Stored items:
■ ■ ■ ■ ■

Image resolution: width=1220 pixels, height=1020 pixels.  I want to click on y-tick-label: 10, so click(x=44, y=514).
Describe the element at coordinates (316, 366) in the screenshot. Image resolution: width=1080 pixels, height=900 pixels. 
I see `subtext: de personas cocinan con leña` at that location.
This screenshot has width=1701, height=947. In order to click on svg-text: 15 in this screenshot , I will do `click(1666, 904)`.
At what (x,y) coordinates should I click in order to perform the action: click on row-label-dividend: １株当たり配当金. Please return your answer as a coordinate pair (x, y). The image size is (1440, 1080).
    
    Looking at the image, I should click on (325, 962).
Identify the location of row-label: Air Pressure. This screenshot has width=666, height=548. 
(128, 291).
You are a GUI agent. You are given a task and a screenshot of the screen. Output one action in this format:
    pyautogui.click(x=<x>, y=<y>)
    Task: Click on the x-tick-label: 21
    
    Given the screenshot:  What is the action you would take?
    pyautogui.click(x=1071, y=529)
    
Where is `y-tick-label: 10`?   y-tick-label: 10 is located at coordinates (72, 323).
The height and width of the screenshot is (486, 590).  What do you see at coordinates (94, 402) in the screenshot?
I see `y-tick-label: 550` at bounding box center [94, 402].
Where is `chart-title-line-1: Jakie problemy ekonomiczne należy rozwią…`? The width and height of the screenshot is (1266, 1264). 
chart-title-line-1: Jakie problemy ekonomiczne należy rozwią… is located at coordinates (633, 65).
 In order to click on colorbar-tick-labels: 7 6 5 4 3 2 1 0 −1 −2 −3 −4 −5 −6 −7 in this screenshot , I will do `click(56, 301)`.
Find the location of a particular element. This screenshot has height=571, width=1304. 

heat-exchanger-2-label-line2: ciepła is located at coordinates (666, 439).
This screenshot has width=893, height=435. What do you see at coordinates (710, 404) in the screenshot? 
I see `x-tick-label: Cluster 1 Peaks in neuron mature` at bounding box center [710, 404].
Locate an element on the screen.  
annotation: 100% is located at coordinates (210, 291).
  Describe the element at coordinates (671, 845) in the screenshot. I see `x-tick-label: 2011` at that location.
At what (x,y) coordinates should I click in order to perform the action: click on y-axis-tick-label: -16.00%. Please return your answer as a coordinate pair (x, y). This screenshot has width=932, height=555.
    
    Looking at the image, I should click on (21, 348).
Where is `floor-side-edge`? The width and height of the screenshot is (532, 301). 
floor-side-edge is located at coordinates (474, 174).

■ ■ ■ ■ ■

§ **What is needed**: Reproduce the lines of the items above verbatim, starting with the very first line and continuing through the line that contains "Looking at the image, I should click on (325, 962).". Include both of those lines.

§ **Task result**:
Image resolution: width=1220 pixels, height=1020 pixels.  I want to click on y-tick-label: 10, so click(x=44, y=514).
Describe the element at coordinates (316, 366) in the screenshot. Image resolution: width=1080 pixels, height=900 pixels. 
I see `subtext: de personas cocinan con leña` at that location.
This screenshot has width=1701, height=947. In order to click on svg-text: 15 in this screenshot , I will do `click(1666, 904)`.
At what (x,y) coordinates should I click in order to perform the action: click on row-label-dividend: １株当たり配当金. Please return your answer as a coordinate pair (x, y). The image size is (1440, 1080).
    
    Looking at the image, I should click on (325, 962).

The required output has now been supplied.